Babes in the Woods

Mother and father,
both so ill.
Who'll keep our children?
My brother will.

He'll love them as dearly
as babes of his own,
and keep them safe
until they are grown.

But the uncle so cruel
hired two men
to take them and leave them
in the forest so grim.

A long time ago,
I've heard people say,
two little babes
were stolen away.

They sobbed and they sighed,
and so bitterly cried,
then the poor little babes,
they laid down and died.

And when they were dead,
the robin so red,
brought strawberry leaves
and over them spread.

And all the day long,
he sang them this song;
"Poor babes in the woods.
Poor babes in the woods."

................................................................................


My mother's singing of this ballad to a very plaintive tune was certain to stir pathos. A fellow ballad singer and friend, Cari Norris, suggested that I should include Babes in the Woods in this project. Her version, learned from her grandmother, Lily May Ledford, has a different tune and slightly different lyrics from my mother's version.

The story is connected to a place in Norwich, England, Wayland Wood or "Wailing Wood" as it was called in olden days. The ballad was first published in Norwich by Thomas Millington in 1595.

That text relates that a dying father asked his brother to care for his two infants until they would inherit his fortune at the age of their majority. After his death, the cruel uncle has another notion and hires thugs to dispatch the children in the forest. The thugs turn soft at the last moment and instead of killing the children outright, leave them in the woods to their fate. The two babes, aged 3 and 2, wander about crying until...well...the remarkably compressed ballad my mother sang related all you really need to know. ...or so I thought until I let my mom hear my recording of this song. She insisted that the story as she sang it needed verses to explain how the babes came to be "stolen away." I try to be an obedient son, so I wrote the first 3 verses in the text above.

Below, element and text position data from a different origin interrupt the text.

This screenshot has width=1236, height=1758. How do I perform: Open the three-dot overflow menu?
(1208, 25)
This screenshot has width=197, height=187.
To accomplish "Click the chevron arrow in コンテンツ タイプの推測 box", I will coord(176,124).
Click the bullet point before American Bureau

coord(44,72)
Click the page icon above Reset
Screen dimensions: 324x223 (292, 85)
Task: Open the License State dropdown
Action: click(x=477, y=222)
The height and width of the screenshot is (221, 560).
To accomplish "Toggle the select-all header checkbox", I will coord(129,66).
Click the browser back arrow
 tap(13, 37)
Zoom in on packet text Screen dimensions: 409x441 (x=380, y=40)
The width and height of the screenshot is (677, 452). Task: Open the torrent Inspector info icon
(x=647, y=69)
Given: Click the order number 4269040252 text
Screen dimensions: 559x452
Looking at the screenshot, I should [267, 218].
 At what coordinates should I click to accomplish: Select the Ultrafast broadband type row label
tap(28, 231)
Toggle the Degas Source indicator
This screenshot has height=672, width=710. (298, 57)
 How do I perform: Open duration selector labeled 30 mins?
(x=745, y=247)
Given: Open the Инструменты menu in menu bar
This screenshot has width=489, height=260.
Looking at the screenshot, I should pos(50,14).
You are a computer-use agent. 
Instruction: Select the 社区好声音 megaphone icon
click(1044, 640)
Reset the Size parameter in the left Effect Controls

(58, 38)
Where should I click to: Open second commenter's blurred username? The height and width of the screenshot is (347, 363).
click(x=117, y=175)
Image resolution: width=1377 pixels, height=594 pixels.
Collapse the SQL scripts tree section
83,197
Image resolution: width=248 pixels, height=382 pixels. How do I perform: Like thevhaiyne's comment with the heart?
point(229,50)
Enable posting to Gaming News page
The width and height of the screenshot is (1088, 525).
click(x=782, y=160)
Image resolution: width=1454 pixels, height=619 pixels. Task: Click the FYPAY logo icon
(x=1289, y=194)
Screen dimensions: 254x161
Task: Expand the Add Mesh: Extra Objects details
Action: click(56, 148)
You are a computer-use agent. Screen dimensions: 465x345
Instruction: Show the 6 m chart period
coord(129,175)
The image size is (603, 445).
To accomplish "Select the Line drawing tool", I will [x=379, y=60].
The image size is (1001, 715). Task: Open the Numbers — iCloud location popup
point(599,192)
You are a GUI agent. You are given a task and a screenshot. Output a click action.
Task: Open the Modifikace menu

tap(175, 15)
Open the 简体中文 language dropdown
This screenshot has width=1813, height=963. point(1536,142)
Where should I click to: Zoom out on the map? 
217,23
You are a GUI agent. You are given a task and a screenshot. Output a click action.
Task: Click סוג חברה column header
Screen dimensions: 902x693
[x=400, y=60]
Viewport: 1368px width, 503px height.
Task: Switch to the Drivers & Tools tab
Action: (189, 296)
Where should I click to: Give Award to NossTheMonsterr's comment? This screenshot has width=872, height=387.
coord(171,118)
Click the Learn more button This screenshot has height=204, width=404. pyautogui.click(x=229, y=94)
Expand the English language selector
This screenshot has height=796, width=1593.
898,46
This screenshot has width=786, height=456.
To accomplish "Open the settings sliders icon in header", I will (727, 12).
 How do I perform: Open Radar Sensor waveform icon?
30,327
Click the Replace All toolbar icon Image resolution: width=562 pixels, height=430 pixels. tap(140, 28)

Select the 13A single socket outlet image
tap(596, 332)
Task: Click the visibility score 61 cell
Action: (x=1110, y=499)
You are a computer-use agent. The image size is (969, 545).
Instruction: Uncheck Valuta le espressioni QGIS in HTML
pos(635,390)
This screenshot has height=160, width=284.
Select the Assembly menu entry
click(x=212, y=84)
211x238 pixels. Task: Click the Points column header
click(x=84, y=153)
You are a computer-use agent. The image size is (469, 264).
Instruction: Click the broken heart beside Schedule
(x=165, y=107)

"In Wayland Wood there used to be a huge oak, said to be the place where the babes actually died. However in 1879 the tree was struck and destroyed by lightning. It is also believed that nearby Griston Hall, an ancient manor house, was the home of the wicked uncle." (from a Norwich website)

The babes still haunt the wood, so it's said, and if you happen to be there after dusk, you may see two little glowing figures, crying as they try in vain to find their way out of the dark forest.

 

Here's a link to a Norwich, UK page with Babes folklore:

Norfolk Myth - Babes in the Wood Wayland Wood N...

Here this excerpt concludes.